_Exercise directions_
Rewrite the items below, replacing "Consumer Electronics" with "Home Appliances" and leaving everything else unchanged.

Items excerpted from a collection

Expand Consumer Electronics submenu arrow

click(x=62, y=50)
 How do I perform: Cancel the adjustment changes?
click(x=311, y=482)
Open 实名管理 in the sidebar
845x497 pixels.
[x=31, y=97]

_In response_
Expand Home Appliances submenu arrow

click(x=62, y=50)
 How do I perform: Cancel the adjustment changes?
click(x=311, y=482)
Open 实名管理 in the sidebar
845x497 pixels.
[x=31, y=97]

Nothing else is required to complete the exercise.